Two Bay Area railway workers gave new meaning to “transit oriented development” when they allegedly built two illegal apartments inside train stations.
San Mateo prosecutors allege that two former Caltrain officials built two secret office-to-apartment conversions in two Peninsula stations south of San Francisco, the San Jose Mercury News reported.
Former Caltrain Deputy Director Joseph Navarro and contractor Seth Andrew Worden face felony charges for misusing public funds to build the mini apartments in the historic Burlingame and Millbrae stations. Neither facility is being used by the public.
Worden, a 61-year-old resident of Oceanside in San Diego County, was arraigned March 27 and released on his own recognizance, court records show. He pleaded not guilty, according to media reports.
Navarro, 66, formerly of the Bay Area and now of Newtown, Pennsylvania, is scheduled to be arraigned April 29.
Transit workers found Worden’s Millbrae apartment in 2020, but didn’t discover Navarro’s secret hideaway inside the Burlingame station until an anonymous tip in 2022. Both were fired.
Their alleged crimes have received some admiration in a region where developers can easily spend north of $900,000 to build one unit of affordable housing.
Some on social media said that living in a historic train station like Burlingame, which was built in 1894 and designated a historic landmark in California, had its own appeal.
“If this isn’t a case for building more housing next to transit then I don’t know what is,” wrote one user on social media site X, formerly known as Twitter.
Many were impressed that Worden and Navarro, who spent a respective $8,000 on the Millbrae unit and $42,000 on the Burlingame unit, managed to convert offices into housing on the cheap.
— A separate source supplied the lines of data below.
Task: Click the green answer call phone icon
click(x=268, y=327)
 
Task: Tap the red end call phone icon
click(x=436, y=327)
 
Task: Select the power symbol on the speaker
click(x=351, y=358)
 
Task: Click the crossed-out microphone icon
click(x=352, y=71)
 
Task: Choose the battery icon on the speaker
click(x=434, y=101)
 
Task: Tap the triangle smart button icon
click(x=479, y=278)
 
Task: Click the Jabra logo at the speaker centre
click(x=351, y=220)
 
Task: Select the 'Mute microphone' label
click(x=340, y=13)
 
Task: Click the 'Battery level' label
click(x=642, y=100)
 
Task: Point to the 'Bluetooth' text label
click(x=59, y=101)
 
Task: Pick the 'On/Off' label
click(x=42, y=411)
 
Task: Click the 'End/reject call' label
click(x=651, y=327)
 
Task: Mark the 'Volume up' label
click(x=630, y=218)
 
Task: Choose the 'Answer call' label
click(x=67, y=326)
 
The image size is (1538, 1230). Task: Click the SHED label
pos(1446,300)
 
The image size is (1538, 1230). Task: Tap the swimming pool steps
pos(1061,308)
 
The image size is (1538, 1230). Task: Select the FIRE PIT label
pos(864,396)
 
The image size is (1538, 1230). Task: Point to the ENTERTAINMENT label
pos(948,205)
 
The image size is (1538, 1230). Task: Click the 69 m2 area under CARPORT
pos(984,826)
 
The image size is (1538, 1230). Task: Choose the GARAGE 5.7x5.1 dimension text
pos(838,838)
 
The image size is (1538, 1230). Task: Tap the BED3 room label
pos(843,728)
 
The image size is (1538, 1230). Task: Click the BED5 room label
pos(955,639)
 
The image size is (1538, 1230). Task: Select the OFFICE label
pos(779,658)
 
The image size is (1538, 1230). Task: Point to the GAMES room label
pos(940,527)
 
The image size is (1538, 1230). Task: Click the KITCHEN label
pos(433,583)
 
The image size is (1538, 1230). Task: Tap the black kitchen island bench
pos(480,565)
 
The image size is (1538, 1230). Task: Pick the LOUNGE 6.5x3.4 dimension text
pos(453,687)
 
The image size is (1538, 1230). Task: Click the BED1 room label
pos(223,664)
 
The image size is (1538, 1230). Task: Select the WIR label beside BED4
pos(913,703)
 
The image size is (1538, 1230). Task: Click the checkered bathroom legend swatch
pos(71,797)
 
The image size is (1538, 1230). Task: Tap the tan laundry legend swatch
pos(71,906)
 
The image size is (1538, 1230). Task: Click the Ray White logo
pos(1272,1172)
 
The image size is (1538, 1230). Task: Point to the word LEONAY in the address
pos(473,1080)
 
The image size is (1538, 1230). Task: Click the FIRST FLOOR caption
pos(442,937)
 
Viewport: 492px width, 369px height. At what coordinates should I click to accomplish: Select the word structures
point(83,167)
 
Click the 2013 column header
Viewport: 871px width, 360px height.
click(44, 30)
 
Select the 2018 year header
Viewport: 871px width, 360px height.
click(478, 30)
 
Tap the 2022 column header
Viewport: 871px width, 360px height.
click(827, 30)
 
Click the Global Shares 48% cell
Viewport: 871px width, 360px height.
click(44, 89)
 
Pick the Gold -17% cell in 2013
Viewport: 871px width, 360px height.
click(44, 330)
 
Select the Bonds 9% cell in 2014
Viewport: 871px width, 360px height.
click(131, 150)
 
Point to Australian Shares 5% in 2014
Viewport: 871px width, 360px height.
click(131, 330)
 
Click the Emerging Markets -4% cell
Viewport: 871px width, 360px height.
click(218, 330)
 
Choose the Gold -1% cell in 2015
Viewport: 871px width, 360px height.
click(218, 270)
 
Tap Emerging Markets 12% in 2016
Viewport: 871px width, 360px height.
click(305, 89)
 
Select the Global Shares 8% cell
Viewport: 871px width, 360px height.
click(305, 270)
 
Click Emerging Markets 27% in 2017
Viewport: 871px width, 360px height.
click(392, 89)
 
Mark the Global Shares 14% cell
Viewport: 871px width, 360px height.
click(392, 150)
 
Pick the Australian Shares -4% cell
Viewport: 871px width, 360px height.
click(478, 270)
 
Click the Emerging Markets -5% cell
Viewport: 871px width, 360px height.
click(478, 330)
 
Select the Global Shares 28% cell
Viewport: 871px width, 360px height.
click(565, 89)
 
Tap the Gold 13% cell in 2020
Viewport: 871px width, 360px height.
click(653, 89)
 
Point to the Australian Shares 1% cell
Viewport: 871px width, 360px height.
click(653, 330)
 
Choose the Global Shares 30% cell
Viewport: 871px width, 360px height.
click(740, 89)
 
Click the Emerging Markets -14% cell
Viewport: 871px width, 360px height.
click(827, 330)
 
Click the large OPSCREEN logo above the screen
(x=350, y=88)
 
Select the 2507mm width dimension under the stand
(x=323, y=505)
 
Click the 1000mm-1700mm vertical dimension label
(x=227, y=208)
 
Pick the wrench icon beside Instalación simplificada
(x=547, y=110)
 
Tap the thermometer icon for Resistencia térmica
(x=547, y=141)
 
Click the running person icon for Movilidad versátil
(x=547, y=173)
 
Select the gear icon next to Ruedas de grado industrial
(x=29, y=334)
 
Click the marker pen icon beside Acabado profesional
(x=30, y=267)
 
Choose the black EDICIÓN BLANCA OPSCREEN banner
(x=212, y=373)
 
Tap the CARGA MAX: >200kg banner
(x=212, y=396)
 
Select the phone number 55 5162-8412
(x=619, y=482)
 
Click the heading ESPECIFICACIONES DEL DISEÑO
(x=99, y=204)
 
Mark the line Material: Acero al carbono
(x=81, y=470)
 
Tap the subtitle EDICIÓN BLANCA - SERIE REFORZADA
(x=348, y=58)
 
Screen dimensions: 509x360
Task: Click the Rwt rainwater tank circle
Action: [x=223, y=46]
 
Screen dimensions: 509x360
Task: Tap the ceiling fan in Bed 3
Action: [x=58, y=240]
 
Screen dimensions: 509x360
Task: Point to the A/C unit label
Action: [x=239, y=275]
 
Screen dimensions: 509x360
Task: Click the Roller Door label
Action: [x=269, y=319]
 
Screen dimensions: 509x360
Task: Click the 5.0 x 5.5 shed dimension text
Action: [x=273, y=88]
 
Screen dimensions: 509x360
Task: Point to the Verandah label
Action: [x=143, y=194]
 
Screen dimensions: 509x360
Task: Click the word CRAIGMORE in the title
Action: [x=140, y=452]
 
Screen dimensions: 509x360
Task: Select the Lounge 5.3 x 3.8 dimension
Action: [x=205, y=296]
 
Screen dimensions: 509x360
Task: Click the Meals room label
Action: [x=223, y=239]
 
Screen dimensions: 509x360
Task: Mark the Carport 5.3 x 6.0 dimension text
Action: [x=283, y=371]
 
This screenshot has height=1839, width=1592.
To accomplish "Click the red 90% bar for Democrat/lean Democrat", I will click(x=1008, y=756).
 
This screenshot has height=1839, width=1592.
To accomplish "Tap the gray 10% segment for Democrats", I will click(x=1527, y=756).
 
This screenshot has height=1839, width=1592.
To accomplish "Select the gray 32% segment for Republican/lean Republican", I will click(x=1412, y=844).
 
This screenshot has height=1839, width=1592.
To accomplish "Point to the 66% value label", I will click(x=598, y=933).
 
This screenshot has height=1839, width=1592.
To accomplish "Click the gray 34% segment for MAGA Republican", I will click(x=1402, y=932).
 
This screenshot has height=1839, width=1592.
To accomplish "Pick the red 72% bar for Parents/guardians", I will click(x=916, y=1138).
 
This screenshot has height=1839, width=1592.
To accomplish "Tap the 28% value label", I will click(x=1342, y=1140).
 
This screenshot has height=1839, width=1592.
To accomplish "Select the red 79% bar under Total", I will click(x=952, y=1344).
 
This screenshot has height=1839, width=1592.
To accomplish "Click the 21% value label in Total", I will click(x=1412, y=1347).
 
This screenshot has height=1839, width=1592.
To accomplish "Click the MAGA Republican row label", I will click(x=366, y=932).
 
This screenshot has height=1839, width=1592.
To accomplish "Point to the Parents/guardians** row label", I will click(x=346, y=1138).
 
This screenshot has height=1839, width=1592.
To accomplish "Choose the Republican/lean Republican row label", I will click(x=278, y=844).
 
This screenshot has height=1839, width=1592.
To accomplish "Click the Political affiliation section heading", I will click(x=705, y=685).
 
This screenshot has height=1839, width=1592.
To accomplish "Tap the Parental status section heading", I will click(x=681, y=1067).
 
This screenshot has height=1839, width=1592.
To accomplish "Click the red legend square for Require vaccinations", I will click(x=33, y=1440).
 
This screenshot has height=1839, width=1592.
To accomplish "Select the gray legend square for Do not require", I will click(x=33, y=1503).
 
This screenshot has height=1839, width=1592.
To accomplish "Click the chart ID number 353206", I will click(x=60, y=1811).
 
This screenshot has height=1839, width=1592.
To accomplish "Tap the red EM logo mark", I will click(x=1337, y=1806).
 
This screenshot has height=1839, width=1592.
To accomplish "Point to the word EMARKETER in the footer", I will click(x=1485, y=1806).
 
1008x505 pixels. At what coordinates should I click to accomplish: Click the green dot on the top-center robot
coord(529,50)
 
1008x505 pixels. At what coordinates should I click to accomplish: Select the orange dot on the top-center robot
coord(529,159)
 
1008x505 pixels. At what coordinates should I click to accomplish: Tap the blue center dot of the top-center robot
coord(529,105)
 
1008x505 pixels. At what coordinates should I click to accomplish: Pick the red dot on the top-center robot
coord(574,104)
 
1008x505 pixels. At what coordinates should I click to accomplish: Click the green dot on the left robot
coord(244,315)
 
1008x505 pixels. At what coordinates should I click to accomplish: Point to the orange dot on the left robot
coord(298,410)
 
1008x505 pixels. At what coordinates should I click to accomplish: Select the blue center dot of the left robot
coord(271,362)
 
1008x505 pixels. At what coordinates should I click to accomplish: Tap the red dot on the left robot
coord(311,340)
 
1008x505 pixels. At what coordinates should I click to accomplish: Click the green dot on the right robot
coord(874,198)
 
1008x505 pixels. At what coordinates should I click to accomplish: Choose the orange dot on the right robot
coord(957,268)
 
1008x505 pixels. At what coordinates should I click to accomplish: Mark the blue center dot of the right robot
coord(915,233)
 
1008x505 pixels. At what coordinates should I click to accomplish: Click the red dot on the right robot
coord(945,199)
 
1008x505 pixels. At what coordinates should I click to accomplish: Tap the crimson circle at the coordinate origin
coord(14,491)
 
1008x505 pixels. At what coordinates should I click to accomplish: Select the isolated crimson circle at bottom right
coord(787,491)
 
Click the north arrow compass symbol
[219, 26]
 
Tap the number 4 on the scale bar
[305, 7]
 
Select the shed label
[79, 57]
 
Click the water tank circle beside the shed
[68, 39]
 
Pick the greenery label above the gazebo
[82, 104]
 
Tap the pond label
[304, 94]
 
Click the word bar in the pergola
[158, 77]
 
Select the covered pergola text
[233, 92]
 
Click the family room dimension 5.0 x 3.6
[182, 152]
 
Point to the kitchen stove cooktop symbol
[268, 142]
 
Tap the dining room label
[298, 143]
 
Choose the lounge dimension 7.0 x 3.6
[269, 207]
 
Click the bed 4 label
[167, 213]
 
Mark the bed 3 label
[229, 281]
“Hire that man to build housing,” wrote Mark Dinan, an East Palo Alto-based recruiter. “$42k for an apartment!”
For a mere $42,000, Navarro allegedly installed a kitchenette, shower, plumbing and security cameras, prosecutors said.
The duo are accused of trying to fly below the radar by making sure none of the invoices exceeded $3,000, which would have triggered further authorization from Caltrain and TransAmerica Services, the firm that employed Worden.
Housing is notoriously expensive to build in California. Besides high construction costs, impact fees and the permitting process can cost thousands of dollars, fees that Worden and Navarro would not have paid, according to the Mercury News.
The crime also highlighted the plight of super-commuters in the Bay Area.
District Attorney Steve Wagstaffe told the San Francisco Standard that the apartments were a “convenience” for the two former railway workers. “They figured the Bay Area [commute] really is lousy,” he said.